Drive recorder 900 includes a processor 901, a camera 902, a RAM 903, a communication unit 904, a storage 905, a memory interface 906, and a position measurement unit 907. Processor 901, RAM 903, communication unit 904 and memory interface 906 are substantially identical in function to processor 101, RAM 102, communication unit 104 and memory interface 105 of information processing device 110, and accordingly, will not be described in function repeatedly.

Camera 902 generates traveling data 905a as viewed at the driver's seat of automobile Cs1 in the direction in which automobile Cs1 travels. Traveling data 905a is stored in storage 905. Traveling data 905a is transmitted to information processing device 110 by communication unit 904. Position measurement unit 907 measures the position of automobile Cs1 using GNSS (Global Navigation Satellite System) such as GPS (Global Positioning System).

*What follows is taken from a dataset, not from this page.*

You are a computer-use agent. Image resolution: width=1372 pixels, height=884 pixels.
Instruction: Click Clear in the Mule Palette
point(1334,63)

Automobile Cs1 transmits data about a reaction of subject Sb1 operating automobile Cs1 to information processing device 110. Specifically, automobile Cs1 transmits data about the reaction of subject Sb1 to information processing device 110 based on information input by the subject to the handle, the accelerator pedal, the brake pedal, etc. (for example, a rotation angle of the handle, an angle by which the accelerator pedal is pressed, and an angle by which the brake pedal is pressed). The term “reaction” means recognizing that a moving object is near/far and responding accordingly.

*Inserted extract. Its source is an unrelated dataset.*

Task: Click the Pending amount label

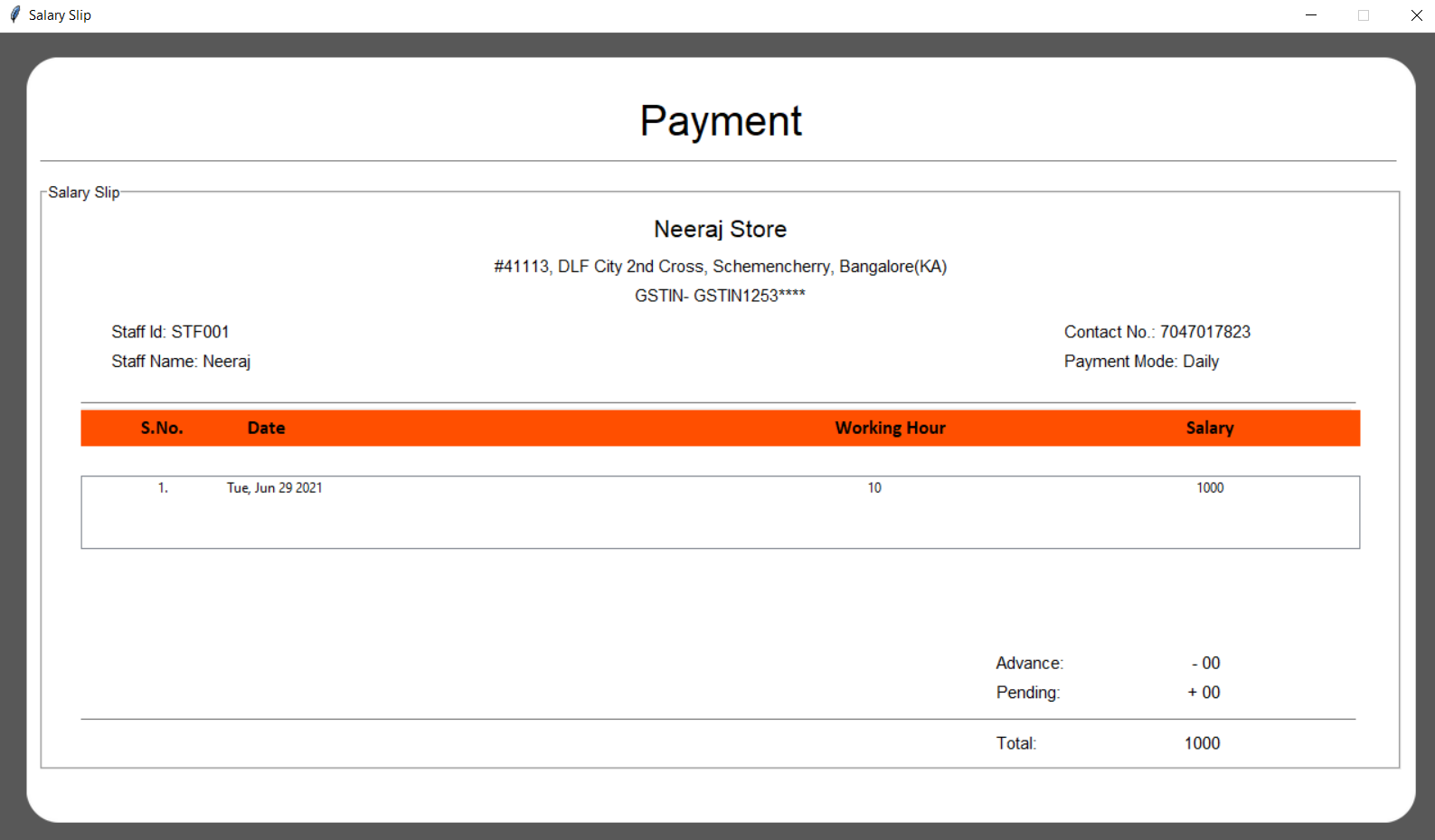Action: [x=1027, y=693]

Stereognostic ability evaluation system 100 has a stereognostic ability evaluation function implemented by processor 101 reading stereognostic ability evaluation program 103a stored in storage 103, and executing the program using a work area of RAM 102. When stereognostic ability evaluation program 103a is executed, a module implementing a variety of types of functions for stereognostic ability evaluation is formed and performs an operation implementing the functions.

FIG. 3 is a functional block diagram of processor 101 of FIG. 2 showing a configuration of a function to evaluate a stereognostic ability. In stereognostic ability evaluation system 100, processor 101 executes stereognostic ability evaluation program 103a stored in storage 103 to configure a module forming functional blocks referred to as a position acquisition unit 101b, a reaction input unit 101d, and a stereognostic ability determination unit 101e. Accordingly, in place of processor 101 and stereognostic ability evaluation program 103a shown in FIG. 2, FIG. 3 shows functional blocks implemented thereby. These functional blocks will be described below.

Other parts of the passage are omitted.